─── DATASET ENTRIES ───
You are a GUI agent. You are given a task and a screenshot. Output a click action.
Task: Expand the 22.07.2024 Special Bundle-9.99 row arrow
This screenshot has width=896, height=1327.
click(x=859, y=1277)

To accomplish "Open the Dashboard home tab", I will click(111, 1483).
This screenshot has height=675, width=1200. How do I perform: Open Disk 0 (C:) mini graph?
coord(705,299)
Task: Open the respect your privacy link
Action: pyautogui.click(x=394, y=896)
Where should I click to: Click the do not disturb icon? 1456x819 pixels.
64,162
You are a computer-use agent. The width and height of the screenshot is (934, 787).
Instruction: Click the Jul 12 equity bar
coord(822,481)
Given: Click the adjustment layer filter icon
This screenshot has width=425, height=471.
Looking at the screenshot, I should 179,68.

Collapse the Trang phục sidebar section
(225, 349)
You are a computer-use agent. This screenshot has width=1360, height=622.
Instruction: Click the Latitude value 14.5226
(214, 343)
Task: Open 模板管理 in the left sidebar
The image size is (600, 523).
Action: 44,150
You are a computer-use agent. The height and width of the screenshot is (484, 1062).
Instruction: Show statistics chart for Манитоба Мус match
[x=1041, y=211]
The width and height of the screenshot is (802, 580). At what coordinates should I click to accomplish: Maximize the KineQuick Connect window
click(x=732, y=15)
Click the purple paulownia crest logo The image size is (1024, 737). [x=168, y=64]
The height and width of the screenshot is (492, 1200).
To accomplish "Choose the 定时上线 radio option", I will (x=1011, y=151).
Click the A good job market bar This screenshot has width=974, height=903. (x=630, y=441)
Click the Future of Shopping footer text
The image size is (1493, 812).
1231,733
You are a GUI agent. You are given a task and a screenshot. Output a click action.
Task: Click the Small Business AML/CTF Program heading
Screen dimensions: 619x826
───
- YOUR INSTRUCTIONS: Retype all the data. Nothing may be left out or altered.

- ANSWER SECTION:
You are a GUI agent. You are given a task and a screenshot. Output a click action.
Task: Expand the 22.07.2024 Special Bundle-9.99 row arrow
This screenshot has width=896, height=1327.
click(x=859, y=1277)

To accomplish "Open the Dashboard home tab", I will click(111, 1483).
This screenshot has height=675, width=1200. How do I perform: Open Disk 0 (C:) mini graph?
coord(705,299)
Task: Open the respect your privacy link
Action: pyautogui.click(x=394, y=896)
Where should I click to: Click the do not disturb icon? 1456x819 pixels.
64,162
You are a computer-use agent. The width and height of the screenshot is (934, 787).
Instruction: Click the Jul 12 equity bar
coord(822,481)
Given: Click the adjustment layer filter icon
This screenshot has width=425, height=471.
Looking at the screenshot, I should 179,68.

Collapse the Trang phục sidebar section
(225, 349)
You are a computer-use agent. This screenshot has width=1360, height=622.
Instruction: Click the Latitude value 14.5226
(214, 343)
Task: Open 模板管理 in the left sidebar
The image size is (600, 523).
Action: 44,150
You are a computer-use agent. The height and width of the screenshot is (484, 1062).
Instruction: Show statistics chart for Манитоба Мус match
[x=1041, y=211]
The width and height of the screenshot is (802, 580). At what coordinates should I click to accomplish: Maximize the KineQuick Connect window
click(x=732, y=15)
Click the purple paulownia crest logo The image size is (1024, 737). [x=168, y=64]
The height and width of the screenshot is (492, 1200).
To accomplish "Choose the 定时上线 radio option", I will (x=1011, y=151).
Click the A good job market bar This screenshot has width=974, height=903. (x=630, y=441)
Click the Future of Shopping footer text
The image size is (1493, 812).
1231,733
You are a GUI agent. You are given a task and a screenshot. Output a click action.
Task: Click the Small Business AML/CTF Program heading
Screen dimensions: 619x826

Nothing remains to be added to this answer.